*** Excerpted data Section Begins ***

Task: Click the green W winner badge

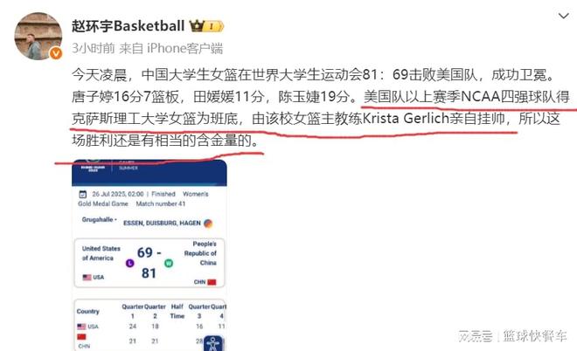Action: click(169, 263)
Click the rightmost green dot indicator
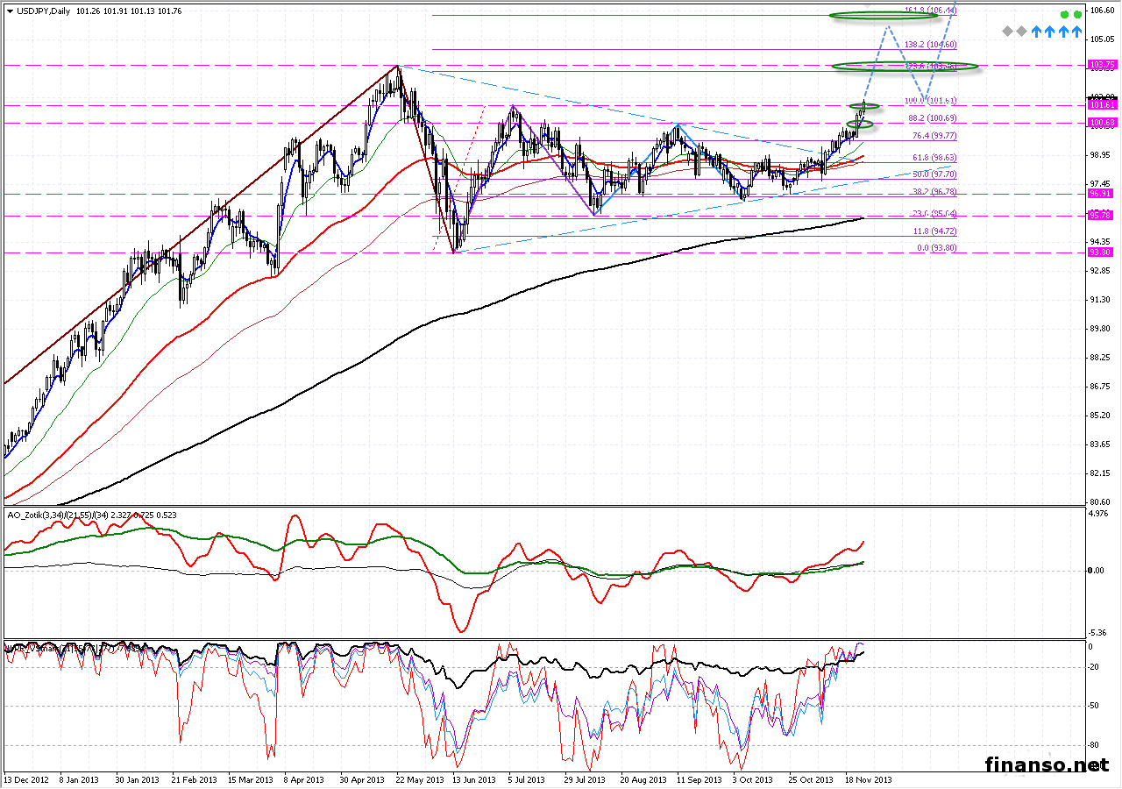This screenshot has height=789, width=1122. [x=1077, y=15]
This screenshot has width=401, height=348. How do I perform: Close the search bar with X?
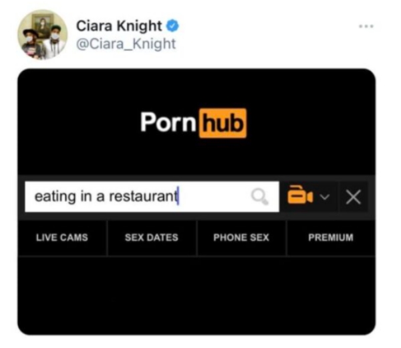click(353, 197)
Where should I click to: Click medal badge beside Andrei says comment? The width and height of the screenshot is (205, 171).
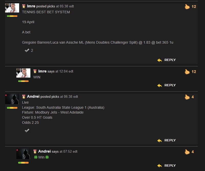[x=35, y=152]
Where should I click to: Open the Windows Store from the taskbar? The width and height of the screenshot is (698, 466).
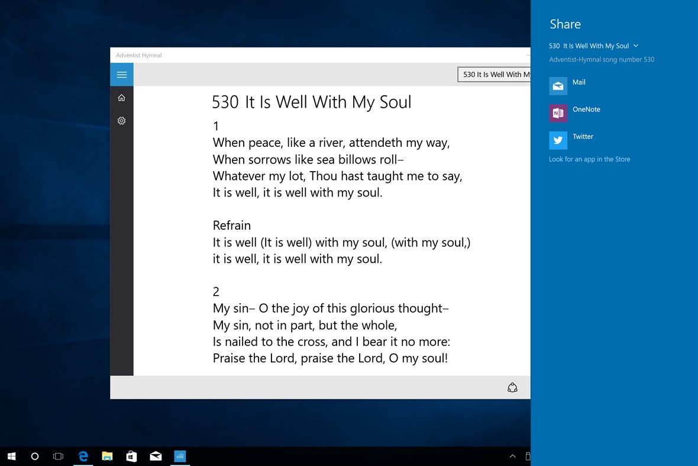coord(131,456)
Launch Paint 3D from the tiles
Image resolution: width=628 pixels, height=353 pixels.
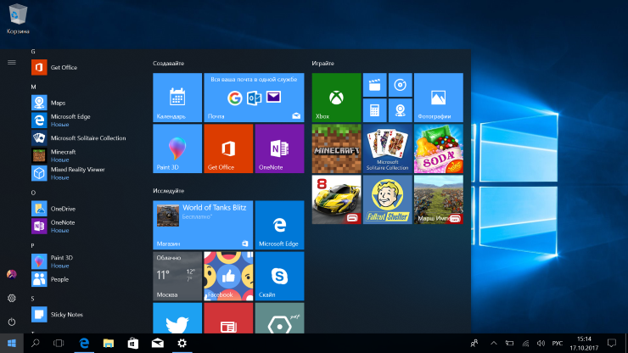click(177, 148)
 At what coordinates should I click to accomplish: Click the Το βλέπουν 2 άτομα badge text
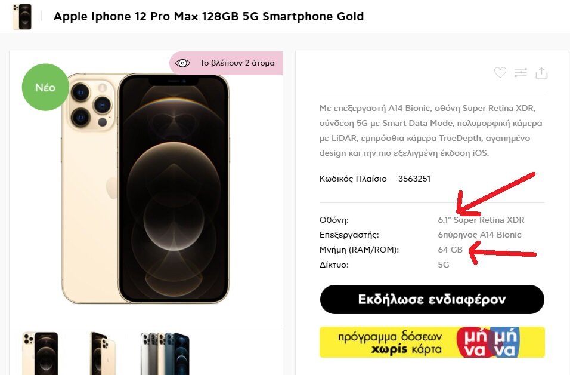237,63
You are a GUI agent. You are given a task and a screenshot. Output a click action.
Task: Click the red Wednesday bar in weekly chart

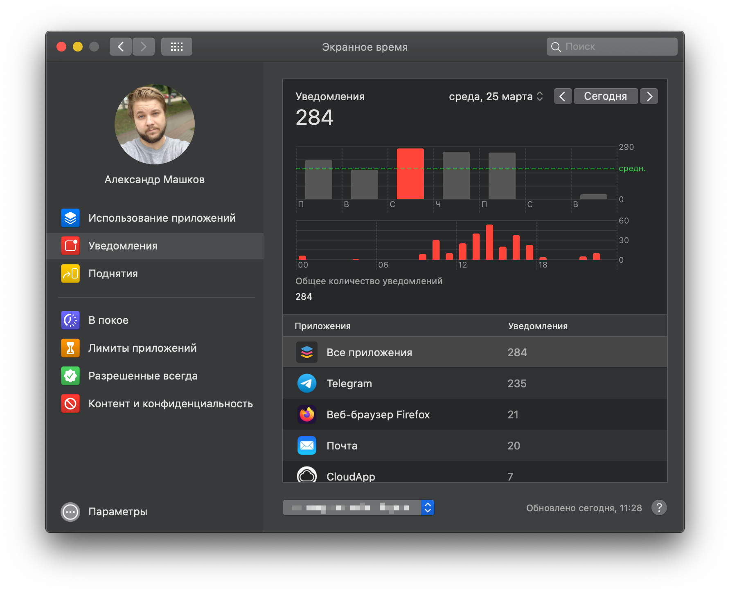(x=410, y=174)
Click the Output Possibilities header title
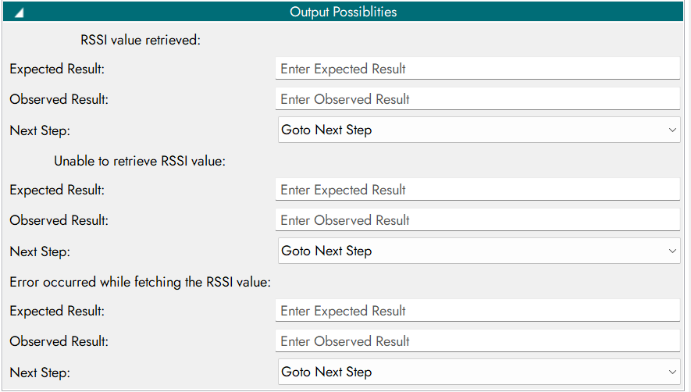The image size is (691, 392). click(344, 12)
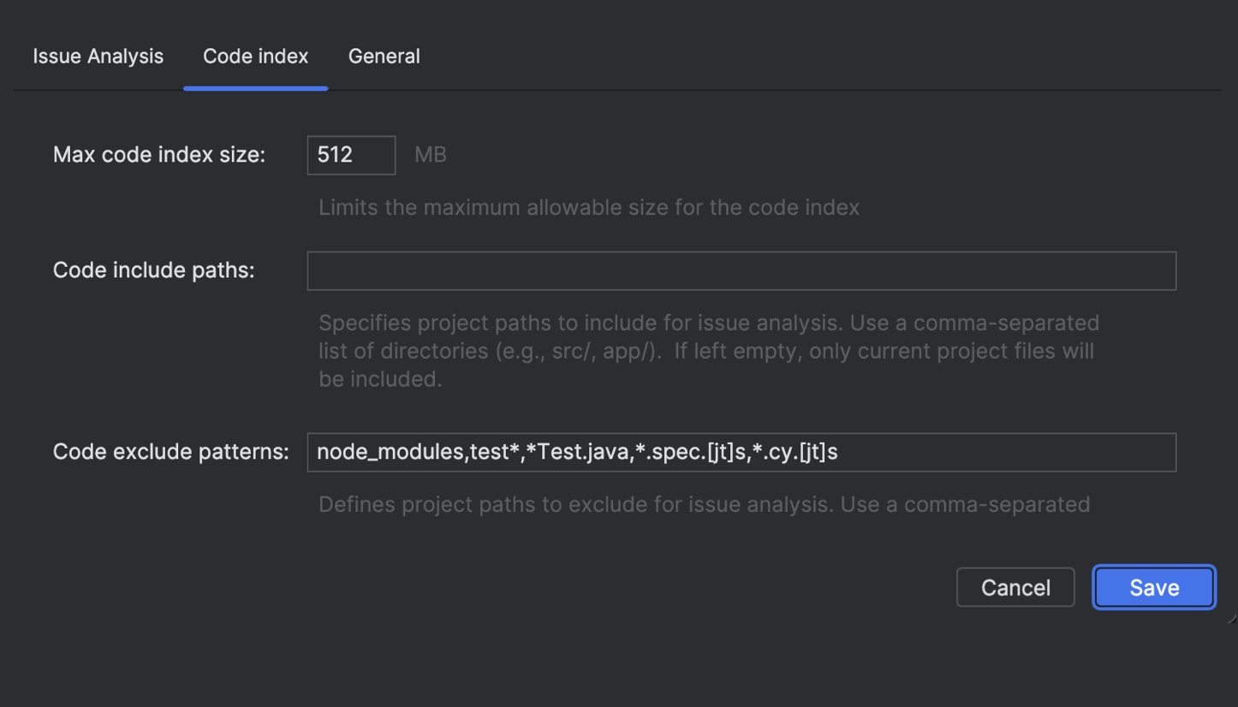Viewport: 1238px width, 707px height.
Task: Click the *.cy.[jt]s pattern text
Action: pos(795,453)
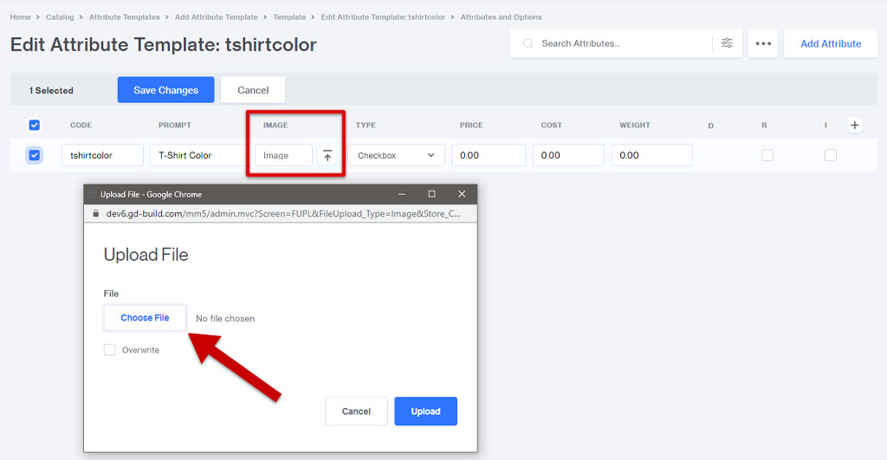Open Attribute Templates breadcrumb link
Screen dimensions: 887x460
click(x=124, y=17)
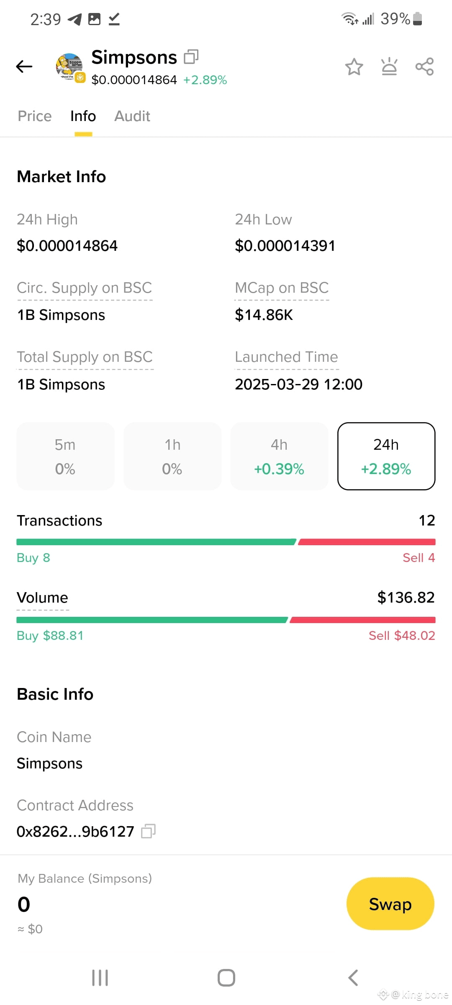452x1005 pixels.
Task: Open Android recent apps button
Action: (x=100, y=978)
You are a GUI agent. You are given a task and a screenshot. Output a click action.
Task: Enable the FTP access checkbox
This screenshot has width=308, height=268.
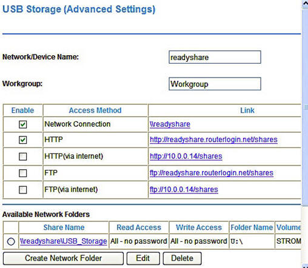[22, 173]
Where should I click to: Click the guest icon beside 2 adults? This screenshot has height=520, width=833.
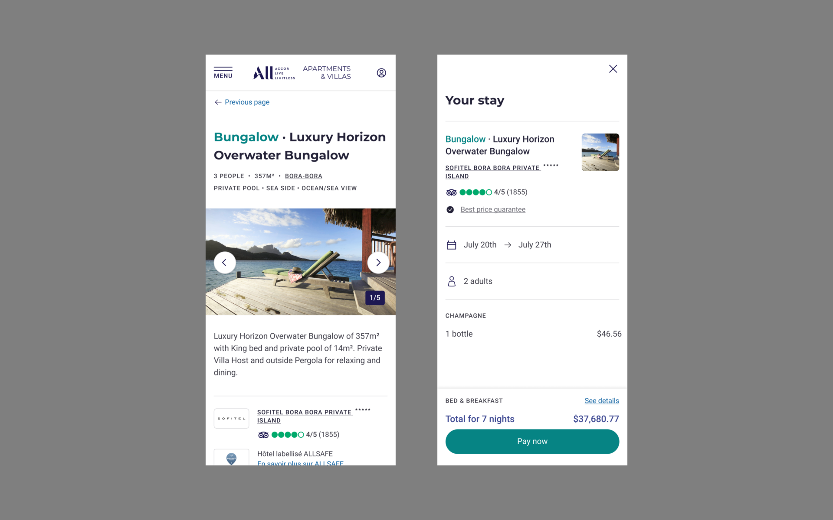coord(451,282)
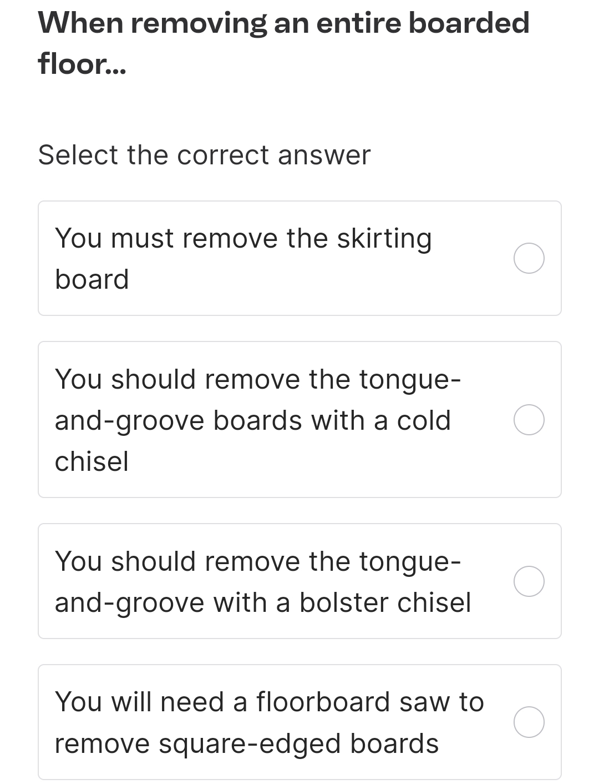Screen dimensions: 599x784
Task: Select the answer mentioning a bolster chisel
Action: 263,581
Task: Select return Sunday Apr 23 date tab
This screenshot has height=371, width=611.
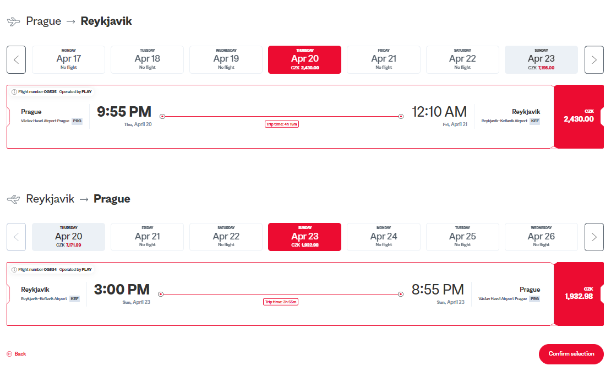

*** Excerpted data Section Ends ***

Your assignment >> All records should be output exactly, with the pictures left out.

Solved problem >>
Task: Click the green W winner badge

Action: click(169, 263)
Click the rightmost green dot indicator
This screenshot has height=789, width=1122. [x=1077, y=15]
This screenshot has width=401, height=348. How do I perform: Close the search bar with X?
click(353, 197)
Where should I click to: Click medal badge beside Andrei says comment? The width and height of the screenshot is (205, 171).
[x=35, y=152]
Where should I click to: Open the Windows Store from the taskbar? The width and height of the screenshot is (698, 466).
coord(131,456)
Launch Paint 3D from the tiles
Image resolution: width=628 pixels, height=353 pixels.
click(177, 148)
 At what coordinates should I click to accomplish: Click the Το βλέπουν 2 άτομα badge text
237,63
You are a GUI agent. You are given a task and a screenshot. Output a click action.
Task: Click the red Wednesday bar in weekly chart

(x=410, y=174)
Click the Output Possibilities header title
The image size is (691, 392). click(344, 12)
Viewport: 1238px width, 707px height.
Task: Click the *.cy.[jt]s pattern text
Action: pos(795,453)
Open Attribute Templates breadcrumb link
Screen dimensions: 887x460
click(x=124, y=17)
452x1005 pixels.
Task: Open Android recent apps button
Action: (x=100, y=978)
You are a GUI agent. You are given a task and a screenshot. Output a click action.
Task: Enable the FTP access checkbox
This screenshot has width=308, height=268.
[22, 173]
Where should I click to: Click the guest icon beside 2 adults? This screenshot has height=520, width=833.
coord(451,282)
Screen dimensions: 599x784
Task: Select the answer mentioning a bolster chisel
Action: 263,581
Task: Select return Sunday Apr 23 date tab
This screenshot has height=371, width=611.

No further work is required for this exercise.